Membranes are thin barriers that separate different molecules in a selective manner through their chemical or physical properties.¹ Different membranes can have different structural shapes, materials, and properties, which can be adjusted synthetically and tailored for use in given applications and processes.^2,3 Structurally, membranes can be classified as either symmetric or asymmetric. Symmetric membranes can be porous or nonporous (dense). In this type of membrane, the properties, such as the transport flow and diffusion rates, are identical over the entire cross section of the membrane due to its uniform structure.² Conversely, asymmetric membranes usually consist of at least two different layers that have different thicknesses. The concept behind these membranes is to synthesize an extremely thin layer over another thick layer that provides the required mechanical strength. The thicknesses of these layers have significant effects on the transport rate, which increases as the thickness decreases.^4,5 Both inorganic and organic materials are used to fabricate membranes for gas-separation applications. Inorganic materials, such as carbon, have been considered to be strong candidates for many separation tasks due to their advantages, which include their pore structure, thermal stability, and ability to adsorb some gases.¹ Carbon membranes have been used in gas separation applications since the early 1970s, but the development of carbon membranes is still an ongoing process. Carbon membranes are produced in a heat-treatment process i.e., a pyrolysis process, using an extensive variety of precursors.⁶ However, to date, the utilization of many precursors has not been investigated.^7–11 In this paper, carbon membranes were prepared using simple sucrose as a carbon precursor. Sucrose was chosen due to its advantage of being a natural resource that can be produced without the extensive use of energy.¹² A sucrose precursor was pyrolized using a relatively low temperature to form a carbon matrix. The permeability of the membrane was enhanced by using an asymmetric structure that consisted of a very thin film supported by a thicker structure.^13,14 Therefore, in this study, we prepared the carbon layer on a porous, stainless-steel support. These membranes were evaluated to determine their effectiveness in separating hydrogen from methane.

Experimental work

The thin carbonized sucrose layer was supported by a porous stainless steel disc to provide the required mechanical strength. Thus, it was very important for the surface of the stainless steel to be clean, because any impurities would affect the interaction between the sucrose solution and the surface of the support.¹⁵ Therefore, the support was washed with a detergent solution and sonicated with deionized water for 1 h at room temperature. Then, the sucrose solution was painted over the stainless steel support and left to dry overnight prior to being subjected to the pyrolysis process. The sucrose solution was prepared using various amounts of sucrose dissolved in water to produce different concentrations, i.e., the sucrose : water weight relationships were 1 : 1, 2 : 1, and 3 : 1. For each concentration, the pyrolysis was conducted at 300 °C with a heating rate of 2.5 °C min⁻¹ and a soak time of 60 min. Nitrogen was used as the inert gas (Fig. 1).

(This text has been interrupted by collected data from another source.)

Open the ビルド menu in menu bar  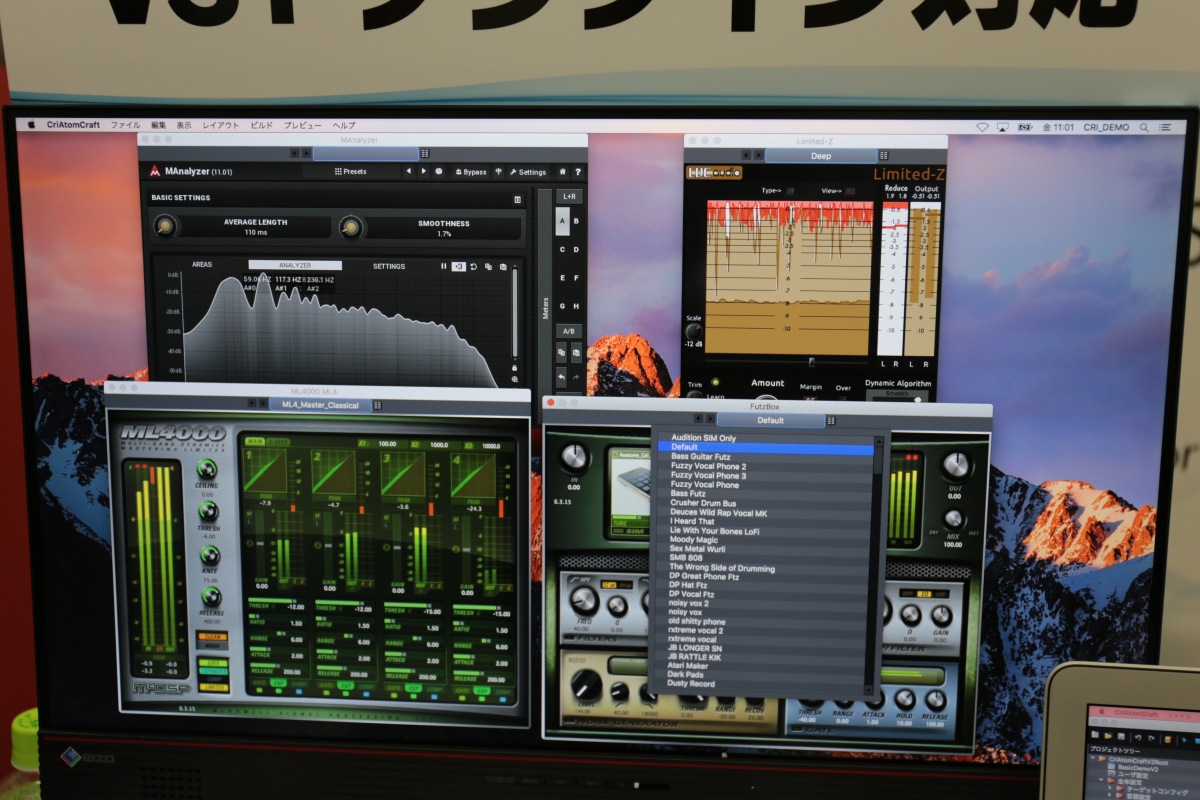pos(261,125)
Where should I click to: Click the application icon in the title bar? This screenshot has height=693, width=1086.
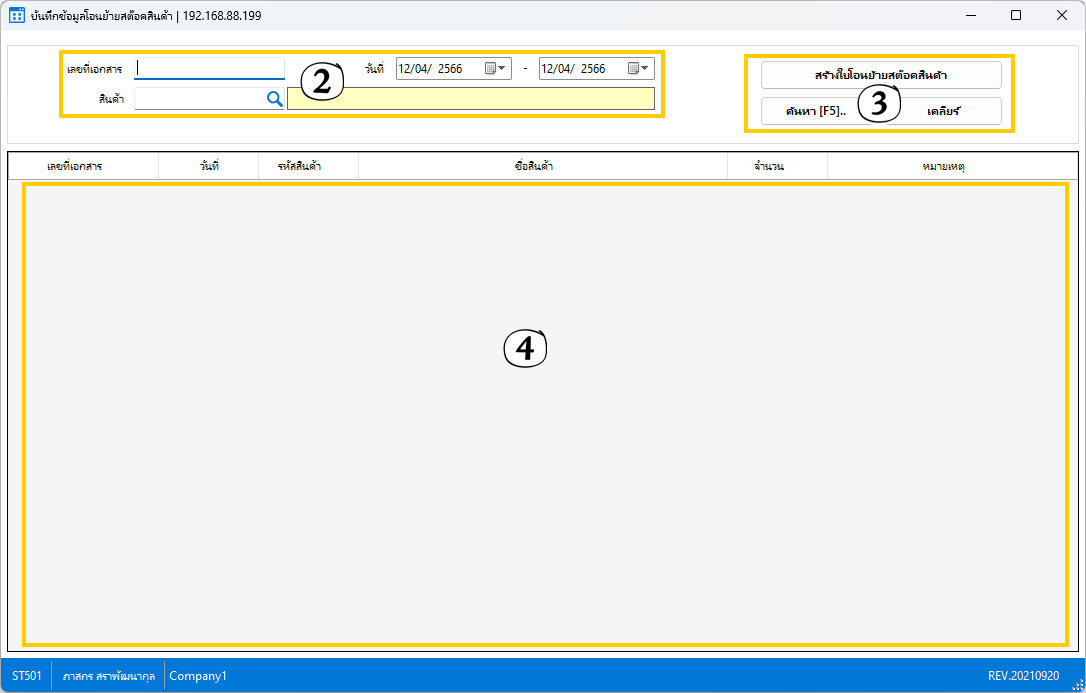(x=17, y=15)
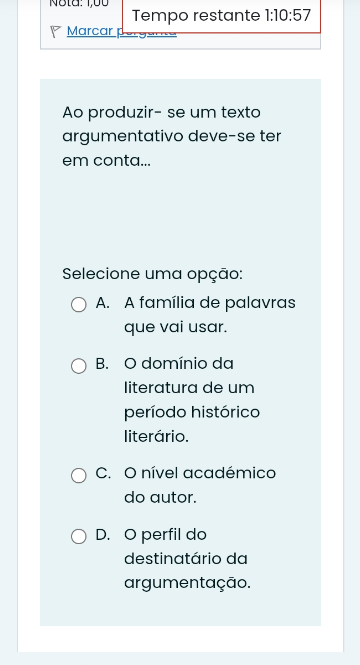Select radio button for option B
The width and height of the screenshot is (360, 665).
(x=78, y=366)
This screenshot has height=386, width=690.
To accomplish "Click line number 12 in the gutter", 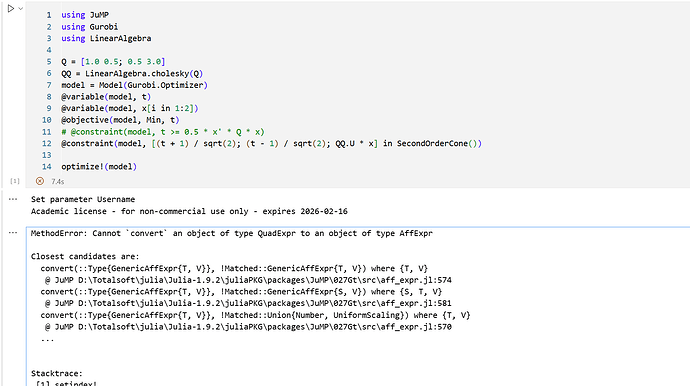I will [x=47, y=143].
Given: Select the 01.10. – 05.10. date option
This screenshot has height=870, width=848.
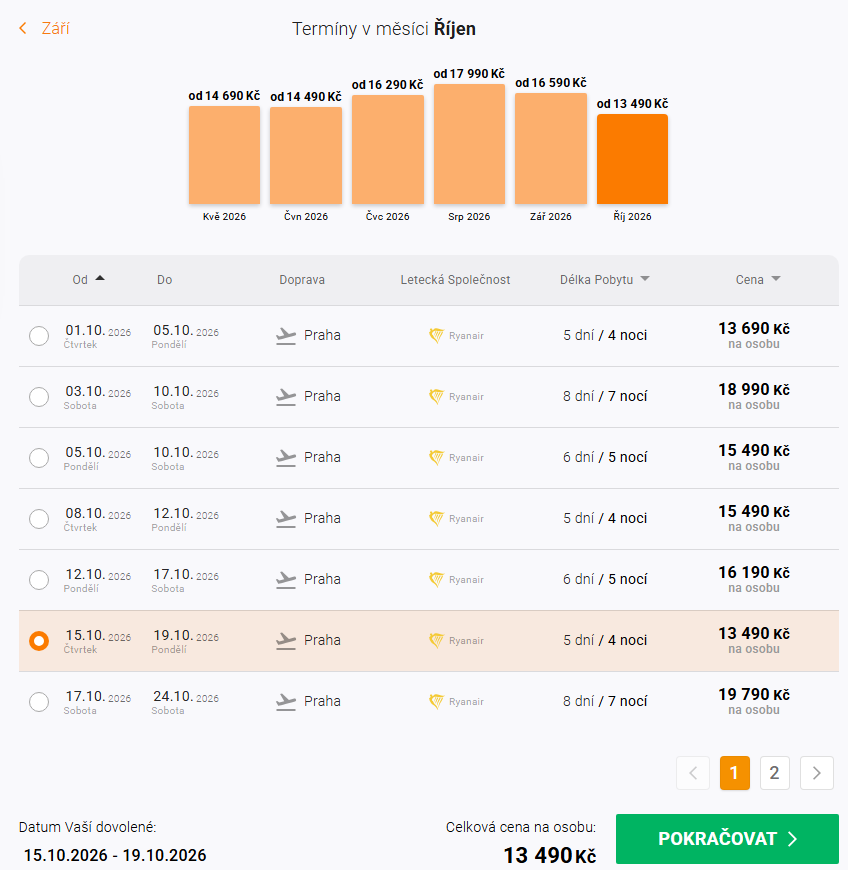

Fig. 1 Temperature system trend used in the pyrolysis process.

In order to acquire better interaction between the surface of the support and the sucrose solution, we also used a dip-coating method. In this approach, the stainless steel support was immersed in the sucrose solution for 10 minutes, after which they were removed from the solution and allowed to dry for 30 minutes at room temperature. The thickness of the carbon membrane generally was difficult to obtain since the membrane was in asymmetric form. However, the mass of the carbon could be determined, and the results are provided in Table 1. The final reduction in the weight of the carbon during the pyrolysis process was due to the range of products that were formed that had different volatilities.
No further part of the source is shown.